Cost to Mop FloorsHave you ever wondered how much you spend each year mopping the floors in your home? I compared the costs of different mop types to figure out the answer to that very question.

In my calculations I included everything I could think of – water usage, cleaning solution costs, electricity used by steam mops, replacement costs for chemicals and pads and even the amount of time each method requires.

I know – sounds geeky, right? But I really am a spreadsheet addict and I like to dig into the facts so for me this was fun. (Yeah, I’m a blast at parties!)

Four mop types were included in the comparison:

  • The old, manual mop and bucket of water method
  • A non-battery spray mop that comes with 2, reusable, microfiber pads
  • Popular battery-operated spray mop with disposable pads and cleaning solution containers
  • Electric steam mop

 
Gathering this level of detail was part of a regular day for me in my corporate job so I do take this kind of data very seriously. Further down the page you’ll see what went into the calculations.

Steam Mop Cost Comparison Infographic

So, the old method of mopping costs almost $100/year and never sees any reduction in follow-up years because you have to replace those mops. They aren’t meant to last forever.

While the price of a steam mop is higher than the other types, it should last for many years thereby reducing your expense in future years making the purchase worthwhile. In terms of total costs for the first year, it’s still cheaper than either the mop and bucket or the battery powered option since no cleaning solution is required.

At first, it seems shocking that a cheap squeeze mop and a bucket of water with cleaning solution could cost as much as it does. In order to understand how this could be the case, think about how much water you end up pouring down the drain after each mopping session and how much extra cleaning solution was also in that water you didn’t use.

That’s a lot of waste that adds up over time, right? What the newer mops have done is to improve efficiency such that water usage and chemical waste are both reduced. Makes sense. That’s their edge!

Keep Mopping Costs to a Minimum

This understanding of how newer mops are cheaper to use than the old method of cleaning our floors can also be a trap. It highlights the benefits of switching to a new method but some of those newer mops are designed to make you buy a greater number of replacement items in order to continue using them.

This means that choosing a mop that requires as few replacement pieces as possible can help you keep your costs to a minimum.

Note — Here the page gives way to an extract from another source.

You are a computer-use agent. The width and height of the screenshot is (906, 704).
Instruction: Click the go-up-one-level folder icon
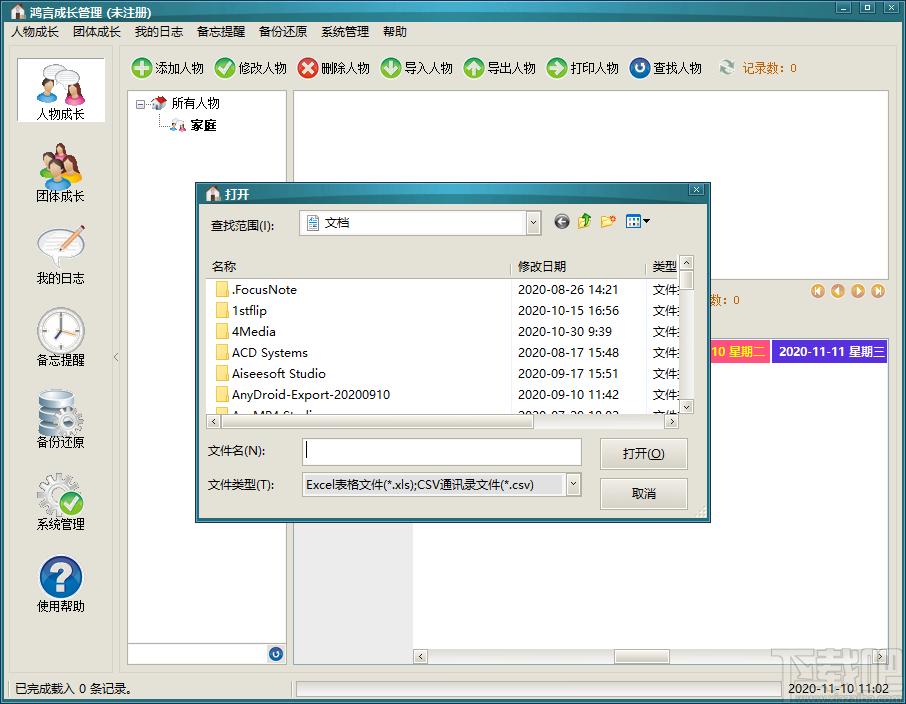tap(584, 221)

How to Keep Mopping Costs Down

Data and Assumptions Used in the Calculations

The costs were determined based on mopping a 20 x 20 foot area (or 400 square feet) once a week for a year. The expense for each method includes everything you have to use to operate the mop and complete the task including utility expenses.

The first year for each includes the cost to acquire the particular mop.

Cost to Operate a Floor Mop with Bucket

This option includes the cost of the mop and bucket in year 1, 2 gallons of water per mopping session at $.003 per gallon (an average cost for households in the US), 1/2 cup of cleaning solution (I used Pinesol to calculate the expense), and the need to replace the mop in year 2.

It doesn’t include – but should be counted as negatives – the fact that this method requires more physical effort than the other methods, takes longer, and can sometimes require you go through multiple buckets of water per session.

Cost to Operate a Non-Battery Spray Mop with Microfiber Pads

These mops are cheap and the microfiber pads should last a year. Replacement pads are also cheap. The mop includes a refillable bottle that holds your own cleaning solution.

This option includes the cost to buy the mop in year 1, water, cleaning solution, and replacement pads needed every 12 months.

Cost to Operate a Battery Spray Mop with Disposable Pads

Boy, the companies that make the battery mops with pads you have to keep buying are very smart. They hook you with their ease of use while putting in a direct line to your wallet.

This option includes what it costs to buy the original starting kit and mop, disposable pads to last a year, batteries (a total of 8 AA for the year), and 6.5 pre-filled cleaning solution bottles.

Cost to Operate a Steam Mop

The price of a steam mop is higher than the others but it should last longer and has the benefit of being able to clean and sanitize without any chemicals. I used the current price for one of the best rated, best-selling models available online.

This option also includes the cost of water used and electricity at an average expense of $.1047 per kilowatt hour with a device that operates at 1500 watts for 15 minutes to complete the mopping task. Added to each subsequent year was the cost of replacement microfiber pads.

What’s not included – but should count as a positive – is that this method takes the least amount of physical effort. The steam does most of the work.

Have You Switched to a Newer Mop?

Some people look at charts and can read them like a book while others will have their eyes glaze over. That’s okay. The main point is that when you compare the cost of different mop types the old bucket of water method is not as cheap nor as efficient as you may have thought. Newer mops are worth considering and then try to avoid the ones that make you buy lots of repeat products so you can save money, time, and have nice, clean floors.